I don’t know if I have a special bias toward this movie because I actually saw it when it first aired, or what, but seriously, this one is a must-see. It owes a lot, I think, to performances by Hilary Swank, who was, at the time, The Next Karate Kid, Sarah Chalke, and Six from Blossom. There’s nothing quite like talented actors cast in bad movies, adding weight and sincerity to all that beautiful cheese.

Anyway, the premise is simple. Hilary Swank starts her freshman year at Anders University, hoping to join the newspaper, but her fast-talking career gal mom has other ideas, and urges her to pledge a sorority. Mom is a legacy in some house – I forget the fake configuration of letters they came up with, but the women refer to themselves as “Pi Gams.” Which I kept hearing as “Pie Gams.” Disgusting.

Our heroine, because she is our heroine, is totally unqualified to join the paper but talks her way on anyway, capturing the attention of one Steven Tyler, (not to be confused with the guy from Aerosmith) played by Mark-Paul Gosselaar. He and H-Swank pretty much have normal, unromantic conversations throughout the movie, but we know he’s her love interest because almost every time he’s on screen, “Damn, I Wish I was Your Lover” is playing in the background. At least, it is in the TV version I saw.

Zack Morris wears glasses and asks HS out to a Carl Bernstein lecture. As much as like for these things to turn trashy, for a TV movie boyfriend, Steven Tyler is kind of hot and awesome. I think the thing that I found really gross about their relationship was when they went for ice cream after the Carl Bernstein lecture, and Hilary Swank orders something called “chocolate ritz.” Is there any way not to imagine that being chocolate ice cream with crackers crumbled throughout? I think not. And it seems like they have sex on a couch at some point, but I’m no prude, so whatever.

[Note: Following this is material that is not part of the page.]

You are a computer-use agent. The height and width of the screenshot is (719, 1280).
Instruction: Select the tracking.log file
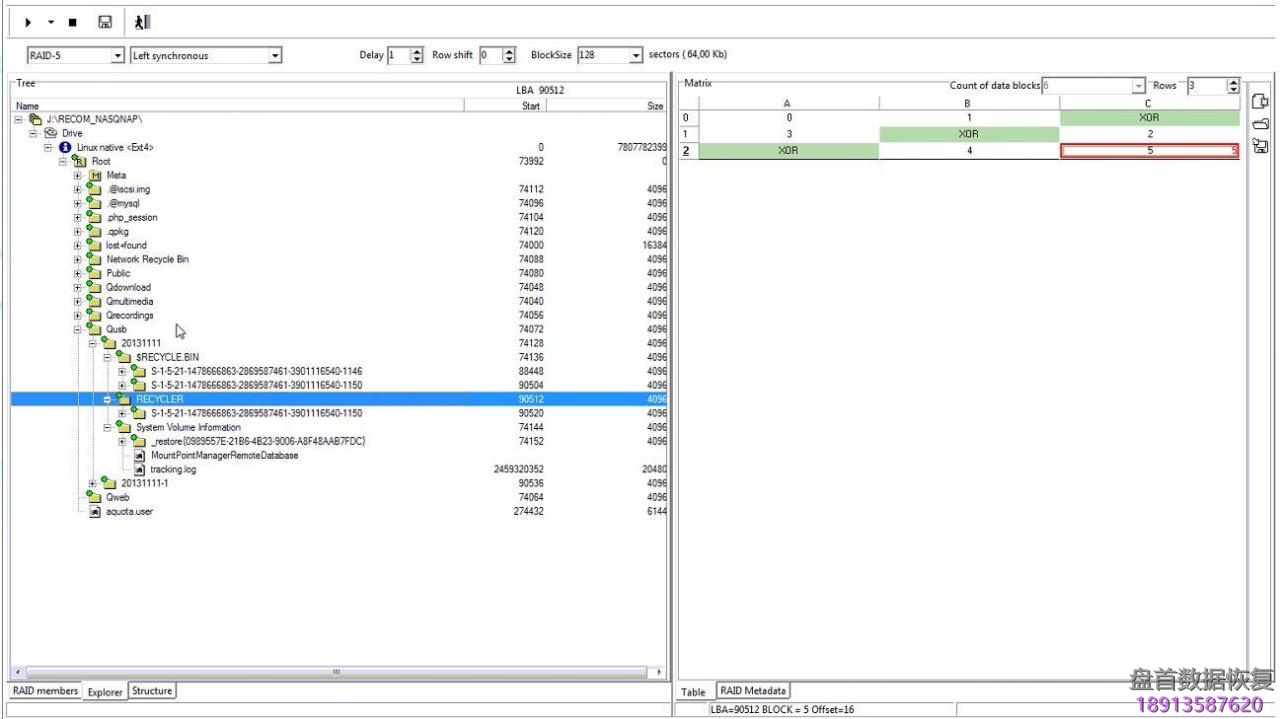(x=173, y=469)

Also in the first five minutes of the movie: A flashback of some coeds kidnapping a pledge and almost running her over when the bitch is too dumb to realize it’s all a prank. Lots of robed figures prick their fingers and drip blood on white roses. H-Swank shares a sandwich with Six, and they become BFFs on the spot. Six moves into H-Swank’s dorm room, kicking out her original rommate who has been found guilty of the crime of having blue hair. Now that we have established what warm, wholesome, nonjudgemental young women H. and Six are, it’s time for sorority rush!

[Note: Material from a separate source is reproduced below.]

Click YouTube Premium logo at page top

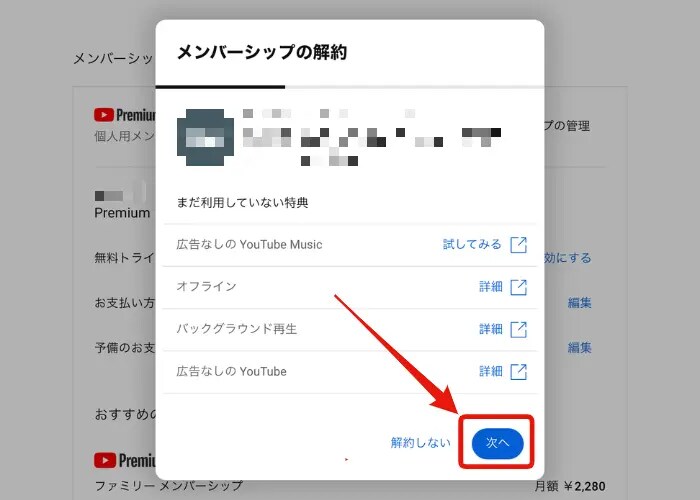click(x=125, y=115)
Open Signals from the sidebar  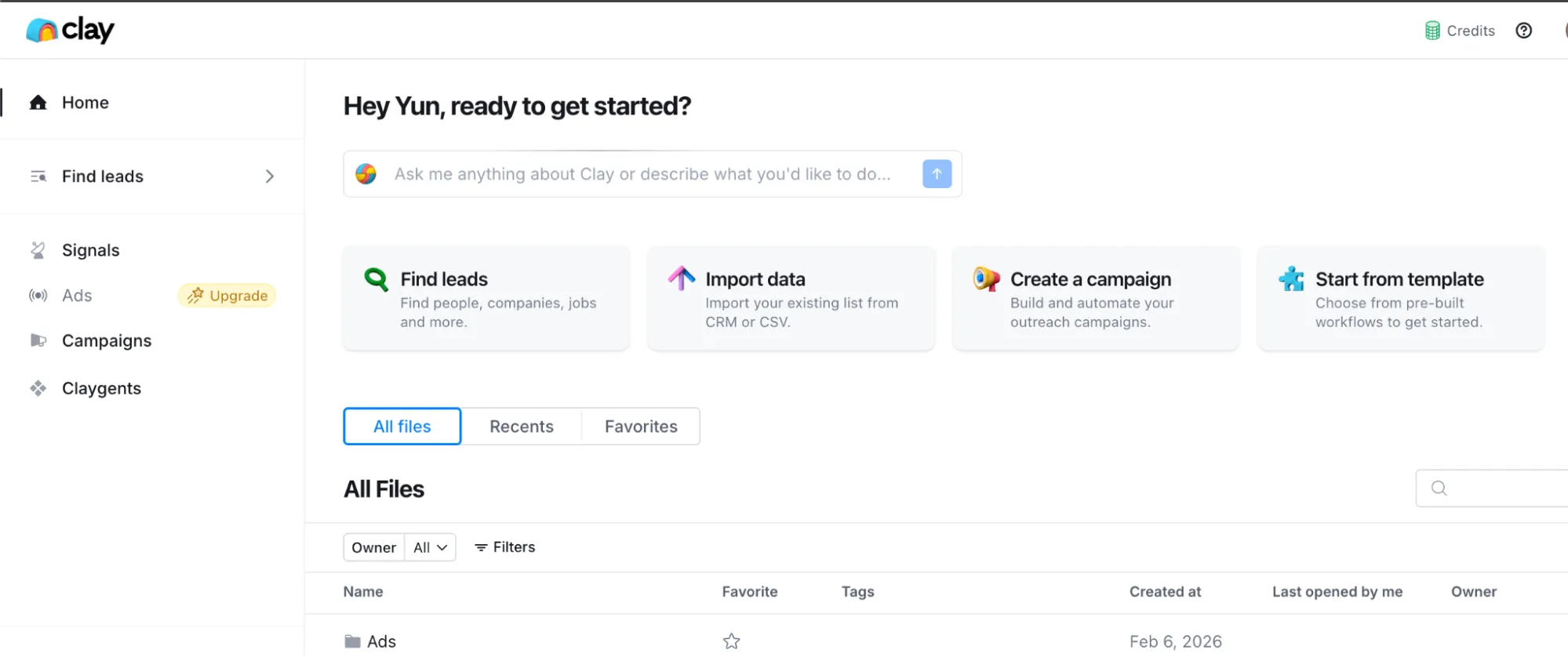pos(90,250)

Sorority rush is a total snoozefest, but, even though it sucks, Hilary is a legacy, and Six really, really wants to be liked, so they try REAL HARD. To gain acceptance, they have to do a bunch of stupid crap like race through the snow, which apparently makes its first appearance on the Anders campus by the second week of classes. Not surprisingly, both HS and Six get a bid, and the Pi Gams dress up like that guy who tormented Mozart in Amadeus to invite them to hell week activities.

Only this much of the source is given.